Considerados por alguns como um enteógeno menor, por outros como o enteógeno par excellence (Bigwood), a Salvia D. permanece como uma substância misteriosa. Foi chamada também, por Diaz, junto as Cannabis e a Calea zacatechichi de Onirógena, ou seja, produtora de sonhos. A dificuldade do uso tradicional, que se dava mastigando as folhas, se dá pelo péssimo gosto. Embora não-índios já utilizem a Salvia d. fumando-a desde o início da década de 1970, é mais recente a popularização de “extratos” da Maria Pastora para o fumo. Tais extratos visam, pela combinação de folhas e potencialização do princípio ativo, um uso facilitado e mais forte, levando o uso da Salvia divinorum a outros patamares. Tais usos são inéditos e chegamos a usos, portanto, preocupantes se não tivermos estudos que nos levem a visualizá-lo sem o prisma do preconceito e da misantropia. Usos com riscos, pois se o uso tradicional da Salvia d. possui uma segurança atestada pela longa história de seu uso por povos tradicionais, por outro lado, tais extratos chegam a potencializar o uso da Sally-D em 5, 10, 20 ou mesmo 50 vezes.

• Itens do conjunto de dados:

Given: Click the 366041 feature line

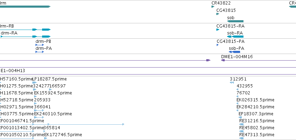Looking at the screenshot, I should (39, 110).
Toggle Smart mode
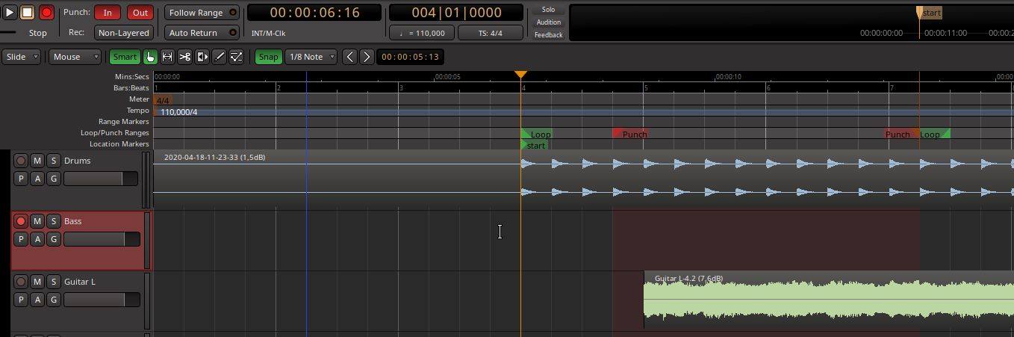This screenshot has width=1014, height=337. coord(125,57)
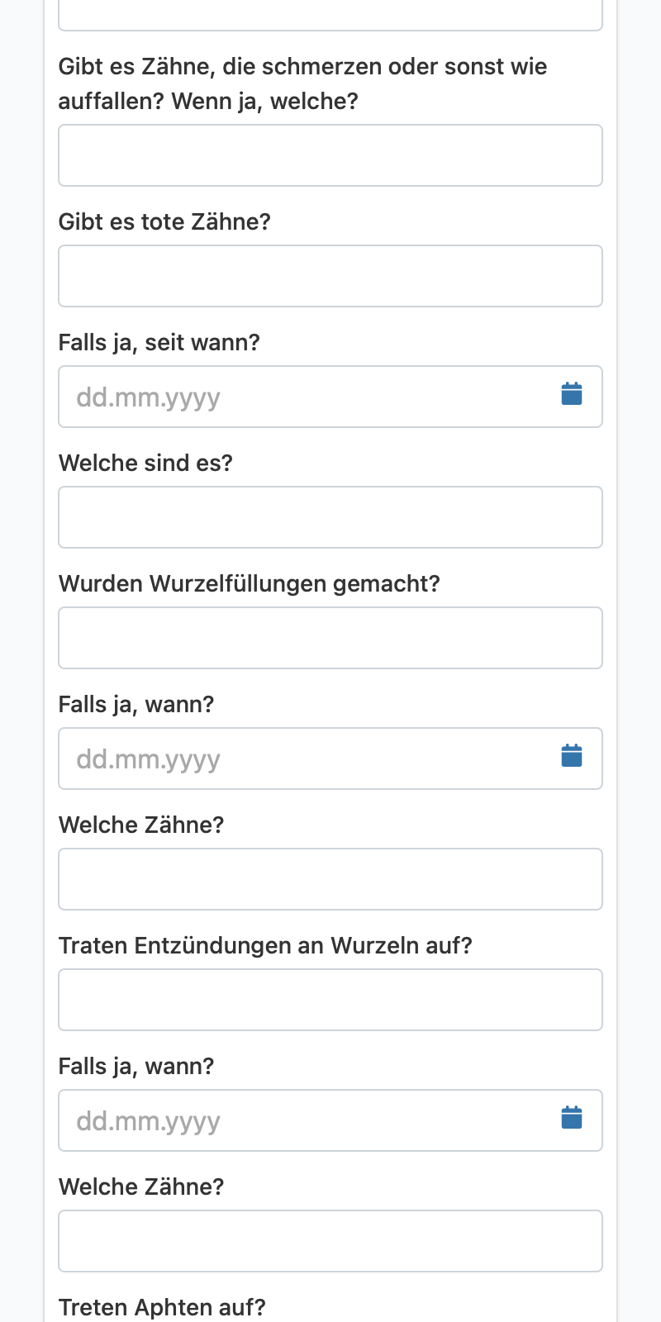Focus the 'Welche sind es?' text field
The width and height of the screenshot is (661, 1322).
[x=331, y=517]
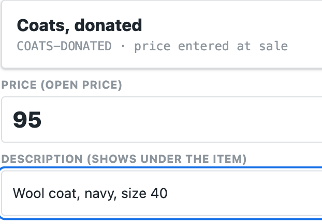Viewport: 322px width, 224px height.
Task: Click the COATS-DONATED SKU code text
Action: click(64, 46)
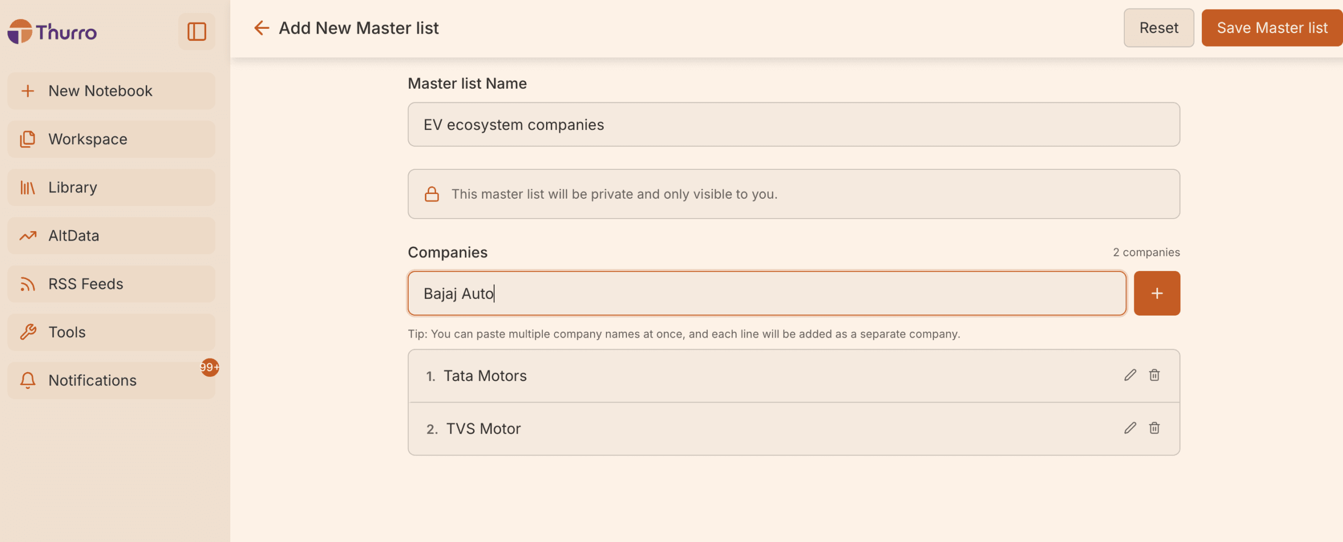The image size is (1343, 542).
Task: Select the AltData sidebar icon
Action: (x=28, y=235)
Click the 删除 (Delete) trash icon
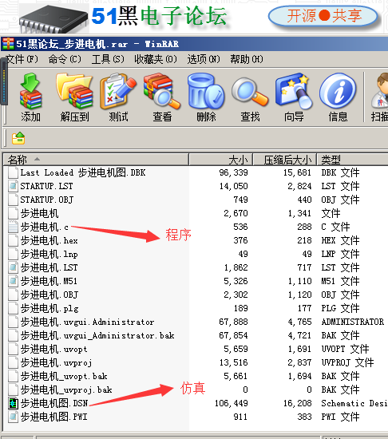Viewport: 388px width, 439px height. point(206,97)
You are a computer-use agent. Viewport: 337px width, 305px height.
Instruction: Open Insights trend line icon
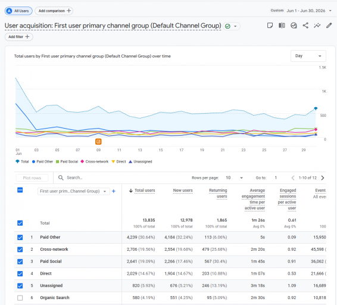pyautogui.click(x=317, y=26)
* * *
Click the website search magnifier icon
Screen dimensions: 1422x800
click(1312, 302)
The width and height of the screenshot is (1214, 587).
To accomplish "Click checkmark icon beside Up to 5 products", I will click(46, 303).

• Exercício 1:
Segundo o trecho sobre a Salvia divinorum, desde quando não-índios a utilizam fumando-a?
• Exercício 2:
Prolongue o trecho sobre a Salvia divinorum, começando logo após a última frase.

• Resposta esperada 1:
Desde o início da década de 1970.

• Resposta esperada 2:
Não há dúvidas de que ao lado de usos não problemáticos da Salvia divinorum, usos com conhecimento de causa, com intenções elaboradas e em contextos apropriados, usos indevidos tem sido realizados, sem o menor cuidado com “quantidades” do uso, elaboração de finalidades, preparação de cenário, etc., levando a situações que colocam em risco os usuários. Notícias sensacionalistas como ocorreram tantas vezes no “caso” de Miley são preocupantes, pois podem induzir ou potencializar usos inadivertidos, já que o assunto não foi discutido, apenas o uso da atriz demonizado. Tal uso demonizado contribui, além do nosso já escasso conhecimento da Salvia divinorum, para a invenção de estereótipos sombrios entre os usuários da Sally D. o que já ocorreu tantas vezes na história do uso de substâncias psicoativas tornadas ilícitas.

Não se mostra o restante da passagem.